BCEWithLogitsLoss RuntimeError: element 0 of tensors does not require grad and does not have a grad_fn

Hi, I am trying to run following network:

class CustomVGG16(torch.nn.Module):
    def __init__(self):
        super(CustomVGG16, self).__init__()
        self.vgg = torchvision.models.vgg16_bn(pretrained = True)
        self.vgg.classifier[-1] = torch.nn.Linear(4096,25)
        self.softmax = torch.nn.Softmax() 
        

    def forward(self, x):
        x = self.vgg(x)
        x = self.softmax(x)
        return x

with following parameters:

criterion = torch.nn.BCEWithLogitsLoss() # log loss
optimizer = torch.optim.SGD(model.parameters(), lr=0.001, momentum=0.9, weight_decay=0.0005) 

and my training loop is as follows:

def train(model,criterion,optimizer,train_loader,epoch=1, val_loader = None):
    accuracy = []
    val_accuracy = []
    
    train_loss = []
    model = model.to(device)

    scheduler = torch.optim.lr_scheduler.StepLR(optimizer, 10, gamma = 0.1)

    for ep in range(epoch):
        running_loss = 0.0
        correct = 0
        total = 0
        start_time = time.time()
        for i, data in enumerate(train_loader, 0):
            inputs, labels = data

            inputs, labels = inputs.to(device), labels.to(device)

            optimizer.zero_grad()
            outputs = model(inputs)
            loss = criterion(torch.argmax(outputs,axis=1).float(), labels.float())
            loss.backward()
            optimizer.step()

            running_loss += loss.item()
            correct += (outputs.argmax(1) == labels).float().sum()
            total += len(labels)
        accuracy_local = (correct / total)*100
        accuracy_local = accuracy_local.data.cpu().numpy()
        
        train_loss.append(running_loss)
        accuracy.append(accuracy_local)
        val_acc, val_loss = valid(model,criterion,optimizer,val_loader)
        val_accuracy.append(val_acc)
        scheduler.step()

        print('EPOCH: {:} Accuracy: {:.2f}% Val_Accuracy: {:.2f}% \
        Train_Loss: {:.2f} Validation_Loss: {:.2f} Time: {:.2f} seconds'.format(ep, accuracy_local, val_acc,running_loss, val_loss, time.time() - start_time))

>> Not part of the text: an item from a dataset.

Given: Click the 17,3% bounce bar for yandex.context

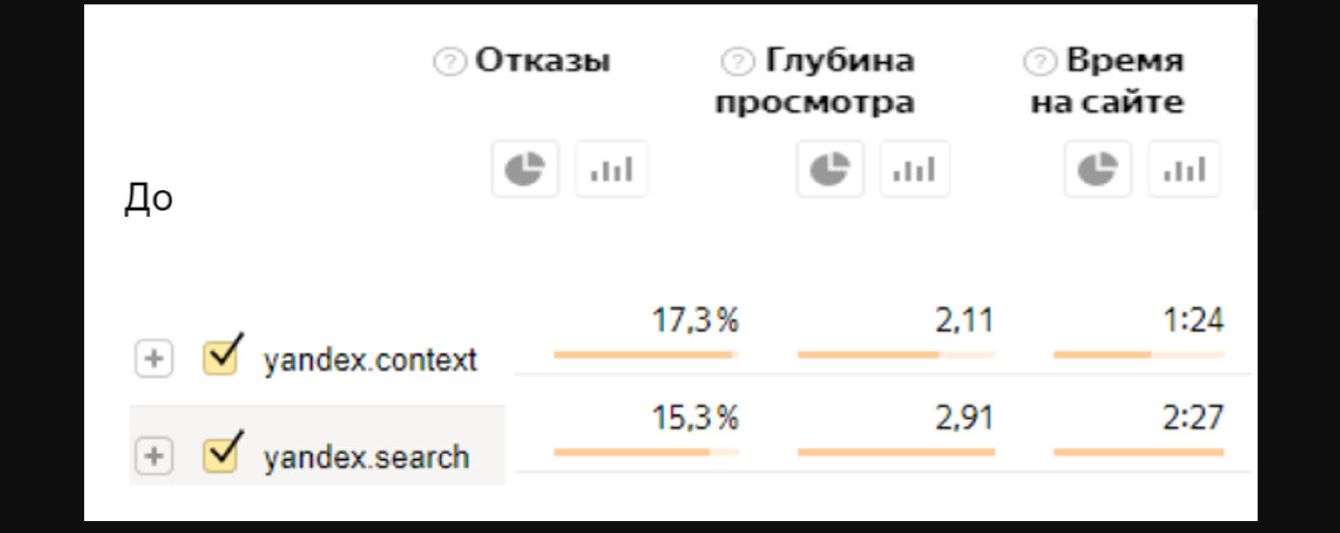Looking at the screenshot, I should (645, 354).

    return accuracy, val_accuracy, train_loss, val_loss

and validation loop:

def valid(model,criterion,optimizer,val_loader):
    running_loss = 0.0
    correct = 0
    total = 0
    for i, data in enumerate(val_loader, 0):
        inputs, labels = data

        inputs, labels = inputs.to(device), labels.to(device)
        outputs = model(inputs)
        loss = criterion(torch.argmax(outputs,axis=1).float(), labels.float())
        running_loss += loss.item()
        correct += (outputs.argmax(1) == labels).float().sum()
        total += len(labels)
    return ((correct / total)*100).data.cpu().numpy(), running_loss

for BCEWithLogitLoss, one hot encoded outputs were not working and were giving shape error so I changed it to a 1D array but still this error, I searched through previous answers on this error but nothing helped.

I also tried loss.require_grad = True but it also didn’t work.

What could be the problem here?
Thanks.

You are detaching the computation graph by calling torch.argmax on the model output as this operation is not differentiable:

torch.argmax(outputs,axis=1).float()

nn.BCCEWithLogitsLoss expects logits as the model output and can be used for a multi-label classification (zero, one, or more classes can be active for each sample).
This would also mean that you should remove the softmax operation in your model.

So what could be the solution? other than removing softmax, as I have to include it in my architecture

Remove the softmax and the torch.argmax.

Also, if your target is one-hot encoded, I assume you are dealing with a multi-class classification, so replace nn.BCEWithLogitsLoss with nn.CrossEntropyLoss.

1 Like